3 medical options include:
1. Contact dissolution: performed by direct needle puncture of the gallbladder. Methyl tert-butyl ether (MTBE), a potent cholesterol solvent works in 65%, but 70% recur at 4yrs (Dig Dis Sci 1995;40:1775). Passage of the solvent into the duodenum can result in excessive absorption, leading to drowsiness, confusion, and anesthesia.
2. Extracorporeal shock-wave lithotripsy (ESWL): works in 80%, but 70% recur. Only 20% of pt’s qualify as can be used only if <1 radiolucent stone <20mm D with a patent duct, a normal functioning gallbladder, and mild sx’s. Contra if: coagulation and platelet abnormalities, cystic or vascular abnormalities of the liver, acute gallstone-related complications, pregnancy.

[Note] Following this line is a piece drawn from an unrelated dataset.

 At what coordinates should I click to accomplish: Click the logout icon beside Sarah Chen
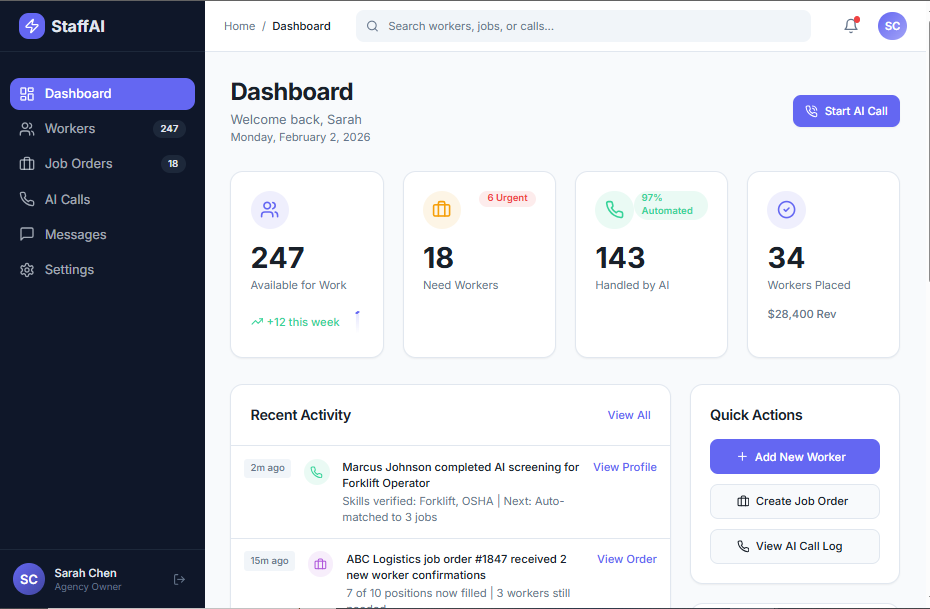[x=179, y=579]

3. Oral bile salt therapy: Optimal for small stone size (<1 cm), mild sx’s, normal gallbladder function (normal filling and emptying), buoyant stones on oral cholecystography (suggesting a high cholesterol content) and minimal calcification and low density on CT imaging. Typical use the bile acids, either chenodeoxycholic acid or ursodeoxycholic acid (UDCA). Work by inhibiting biliary secretion of cholesterol, increasing hepatic bile secretion, inhibiting the deposition of cholesterol into stones, and improving gallbladder emptying. All pure cholesterol stones dissolve, however, most gallstones have a mixed composition with calcium salts that limit the efficacy of this form of therapy. If only ideal pt’s are selected dissolution rates may exceed 90%, but <10% of pt’s fall into this category (Medicine 1982;61:86)….thus incomplete dissolution remains a significant problem
On your #3, I have read that getting remaining tiny stones out of the gall bladder via eating fat can be helpful, but it cones with occasional pain.
This (#3) was what my relative did, and it fully resolved, with no more issues.